Screenshot grounding data
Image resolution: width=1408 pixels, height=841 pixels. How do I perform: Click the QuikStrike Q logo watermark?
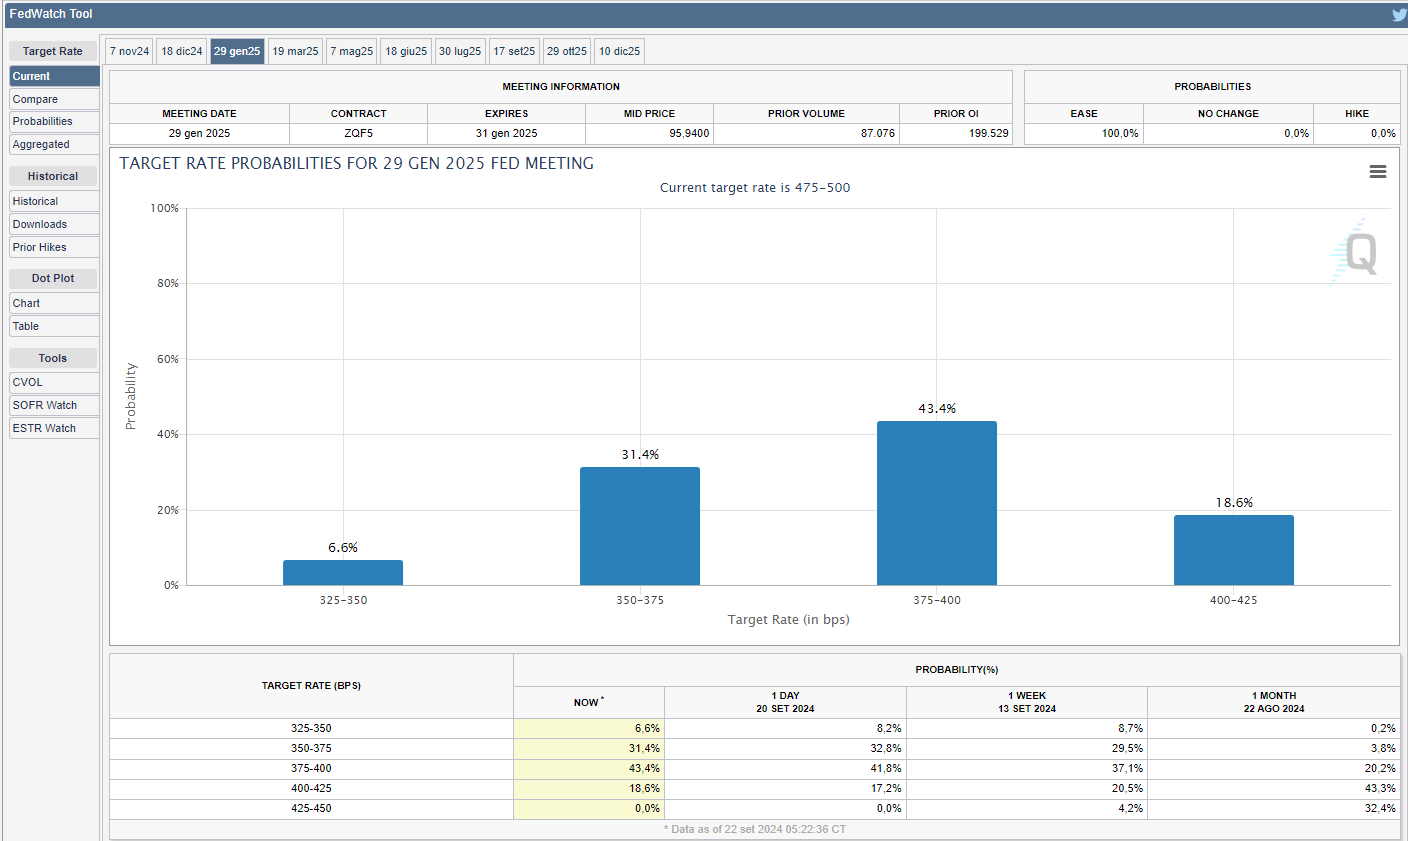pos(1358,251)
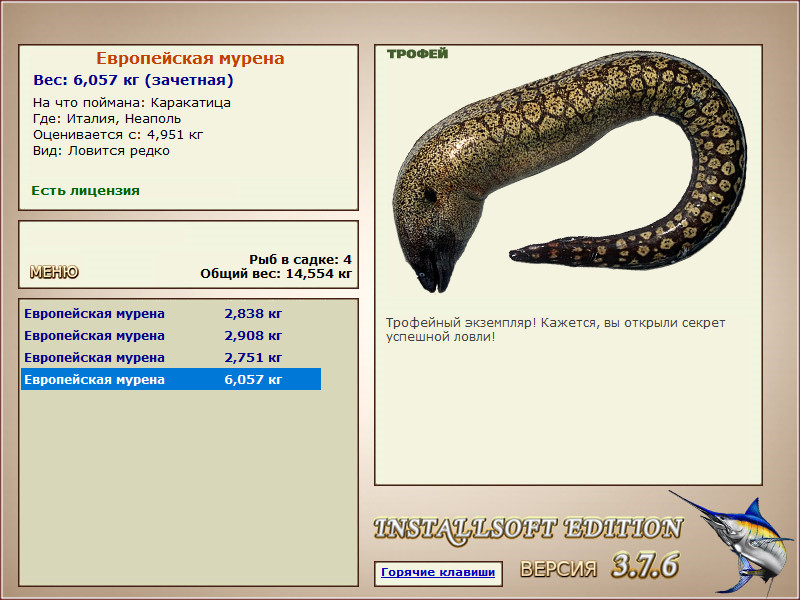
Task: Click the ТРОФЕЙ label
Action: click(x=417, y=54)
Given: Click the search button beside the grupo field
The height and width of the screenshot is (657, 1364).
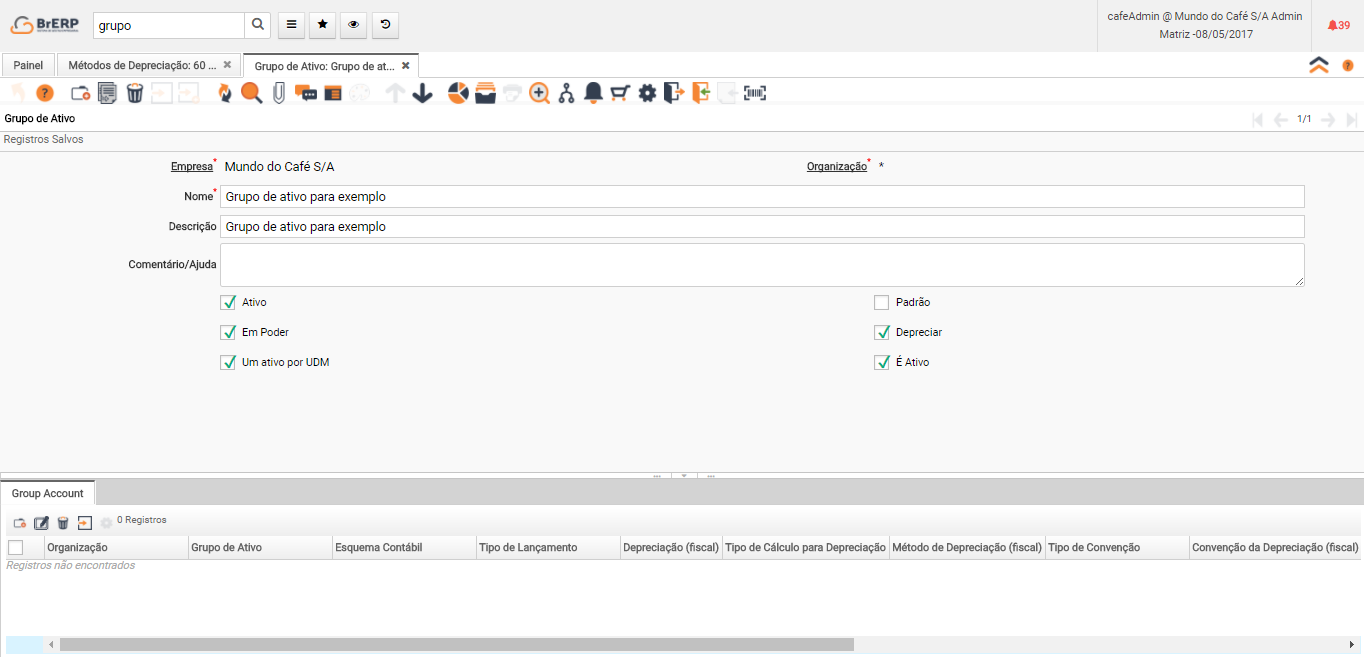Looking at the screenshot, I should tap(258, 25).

**Assignment:** Starting with the line that contains "Given: Click the" and ending with the last line of the data above, transcribe exactly those lines and no others, without pictures.

**Task solution:**
Given: Click the search button beside the grupo field
The height and width of the screenshot is (657, 1364).
Looking at the screenshot, I should tap(258, 25).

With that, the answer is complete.